Deploy to GCP Cloud Functions
Updating the project
For the project foundation, use BeautifulSoupCrawler as described in this example.
Add functions-framework to your dependencies file requirements.txt
. If you're using a project manager like poetry
or uv
, export your dependencies to requirements.txt
.
Update the project code to make it compatible with Cloud Functions and return data in JSON format. Also add an entry point that Cloud Functions will use to run the project.
import asyncio
import json
from datetime import timedelta
import functions_framework
from flask import Request, Response
from crawlee import service_locator
from crawlee.crawlers import (
BeautifulSoupCrawler,
BeautifulSoupCrawlingContext,
)
# Disable writing storage data to the file system
configuration = service_locator.get_configuration()
configuration.persist_storage = False
configuration.write_metadata = False
async def main() -> str:
crawler = BeautifulSoupCrawler(
max_request_retries=1,
request_handler_timeout=timedelta(seconds=30),
max_requests_per_crawl=10,
)
@crawler.router.default_handler
async def request_handler(context: BeautifulSoupCrawlingContext) -> None:
context.log.info(f'Processing {context.request.url} ...')
data = {
'url': context.request.url,
'title': context.soup.title.string if context.soup.title else None,
'h1s': [h1.text for h1 in context.soup.find_all('h1')],
'h2s': [h2.text for h2 in context.soup.find_all('h2')],
'h3s': [h3.text for h3 in context.soup.find_all('h3')],
}
await context.push_data(data)
await context.enqueue_links()
await crawler.run(['https://crawlee.dev'])
# Extract data saved in `Dataset`
data = await crawler.get_data()
# Serialize to json string and return
return json.dumps(data.items)
@functions_framework.http
def crawlee_run(request: Request) -> Response:
# You can pass data to your crawler using `request`
function_id = request.headers['Function-Execution-Id']
response_str = asyncio.run(main())
# Return a response with the crawling results
return Response(response=response_str, status=200)
You can test your project locally. Start the server by running:
functions-framework --target=crawlee_run
Then make a GET request to http://127.0.0.1:8080/
, for example in your browser.
Deploying to Google Cloud Platform
In the Google Cloud dashboard, create a new function, allocate memory and CPUs to it, set region and function timeout.

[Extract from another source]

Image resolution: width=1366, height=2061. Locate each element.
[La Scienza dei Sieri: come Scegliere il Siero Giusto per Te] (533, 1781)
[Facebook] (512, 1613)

When deploying, select "Use an inline editor to create a function". This allows you to configure the project using only the Google Cloud Console dashboard.
Using the inline editor
, update the function files according to your project. Make sure to update the requirements.txt
file to match your project's dependencies.
Also, make sure to set the Function entry point to the name of the function decorated with @functions_framework.http
, which in our case is crawlee_run
.
After the Function deploys, you can test it by clicking the "Test" button. This button opens a popup with a curl
script that calls your new Cloud Function. To avoid having to install the gcloud
CLI application locally, you can also run this script in the Cloud Shell by clicking the link above the code block.